(SUPPLIED DATA)

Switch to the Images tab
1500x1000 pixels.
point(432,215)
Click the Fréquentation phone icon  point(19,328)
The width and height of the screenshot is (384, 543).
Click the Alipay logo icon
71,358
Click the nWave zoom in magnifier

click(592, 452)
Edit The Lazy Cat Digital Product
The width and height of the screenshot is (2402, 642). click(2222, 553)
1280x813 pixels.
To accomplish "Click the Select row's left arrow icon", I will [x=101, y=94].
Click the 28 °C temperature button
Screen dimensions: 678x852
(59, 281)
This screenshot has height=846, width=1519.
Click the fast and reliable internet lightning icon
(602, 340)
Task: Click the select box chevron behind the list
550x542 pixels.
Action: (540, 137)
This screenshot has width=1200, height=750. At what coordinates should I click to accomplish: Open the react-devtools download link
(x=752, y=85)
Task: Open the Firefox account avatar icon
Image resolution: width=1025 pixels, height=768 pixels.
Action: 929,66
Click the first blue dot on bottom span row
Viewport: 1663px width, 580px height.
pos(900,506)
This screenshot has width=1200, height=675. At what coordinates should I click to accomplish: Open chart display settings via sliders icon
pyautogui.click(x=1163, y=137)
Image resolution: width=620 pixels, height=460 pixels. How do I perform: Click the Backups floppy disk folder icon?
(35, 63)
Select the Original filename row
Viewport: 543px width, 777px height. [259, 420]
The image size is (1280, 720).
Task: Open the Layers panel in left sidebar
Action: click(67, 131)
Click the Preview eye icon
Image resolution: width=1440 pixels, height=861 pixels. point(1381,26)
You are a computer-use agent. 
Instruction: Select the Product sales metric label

(End SUPPLIED DATA)

EXERCISE OBJECTIVE: Reproduce exactly the line bearing "Task: Open the Firefox account avatar icon" and all the lines that come after it in the records above; add nothing.

ANSWER SPACE:
Task: Open the Firefox account avatar icon
Image resolution: width=1025 pixels, height=768 pixels.
Action: 929,66
Click the first blue dot on bottom span row
Viewport: 1663px width, 580px height.
pos(900,506)
This screenshot has width=1200, height=675. At what coordinates should I click to accomplish: Open chart display settings via sliders icon
pyautogui.click(x=1163, y=137)
Image resolution: width=620 pixels, height=460 pixels. How do I perform: Click the Backups floppy disk folder icon?
(35, 63)
Select the Original filename row
Viewport: 543px width, 777px height. [259, 420]
The image size is (1280, 720).
Task: Open the Layers panel in left sidebar
Action: click(67, 131)
Click the Preview eye icon
Image resolution: width=1440 pixels, height=861 pixels. point(1381,26)
You are a computer-use agent. 
Instruction: Select the Product sales metric label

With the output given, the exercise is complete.